In general, the B Visa allows individuals to visit the US temporarily for business (B-1 Business Visitor) or for pleasure (B-2 Tourist Visa). Nationals of certain countries can also visit the US temporarily without a visa if they qualify for the Visa Waiver Program (VWP).
The B-1 Business Visa enables business visitors to engage in business activities such as meetings or conferences. However, the B-1 Business Visa is not for meaningful work or employment in the United States.
In the context of the B-1 Business Visa, “Business Activities” refers to conventions, conferences, consultations and other legitimate activities of a commercial or professional nature. These would not include local employment or labor for hire.
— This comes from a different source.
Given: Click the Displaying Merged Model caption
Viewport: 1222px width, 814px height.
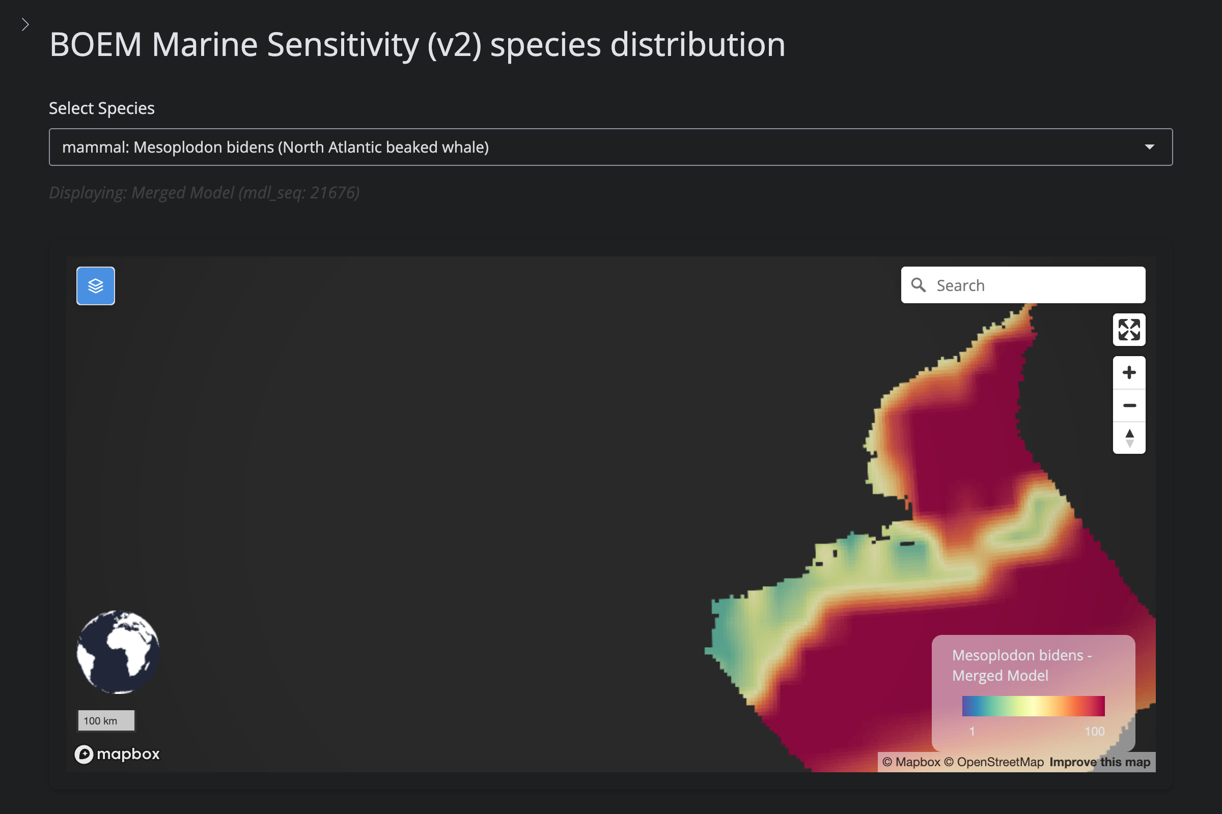Looking at the screenshot, I should (x=204, y=193).
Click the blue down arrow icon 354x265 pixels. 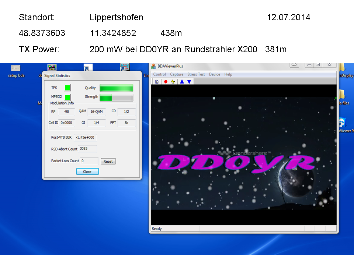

Honoraria Payments: B-1 Business Visa holders who engage in activities at certain higher educational institutions, related nonprofit organizations, or nonprofit or governmental research organizations are eligible to receive honoraria payments and incidental expenses for usual academic activities lasting no more than 9 days at any single such institution or organization. More information on B-1 Visa Honoraria.
The B-2 Tourist Visa enables foreign nationals to travel temporarily in the US. Such trips cannot involve employment. Your length of stay may be up to one year. B visa holders may change or extend their status to other categories. But remember that the B visa requires intent to remain in the US only temporarily. So take care when trying to amend or extend your stay to avoid violating the terms of the B visa.
Note that nationals of countries participating in the Visa Waiver Program (VWP) may enter the US without a visa and stay for a period of up to 90 days.
You must depart the US on/before the date on your admission stamp or I-94 unless USCIS approves a request to extend your stay.
Failure to depart the US on time will result in you being out of status. US law automatically voids visas of travelers who are out of status. Multiple-entry visas that become void are no longer valid for future US entries. Overstays may also become ineligible for US visas in the future. See Visa Denials and Ineligibilities and Waivers: Laws.
Individuals who enter under the Visa Waiver Program may not change or extend status while in the US. Rather, they must leave the US, and visit a US consulate to obtain a visa.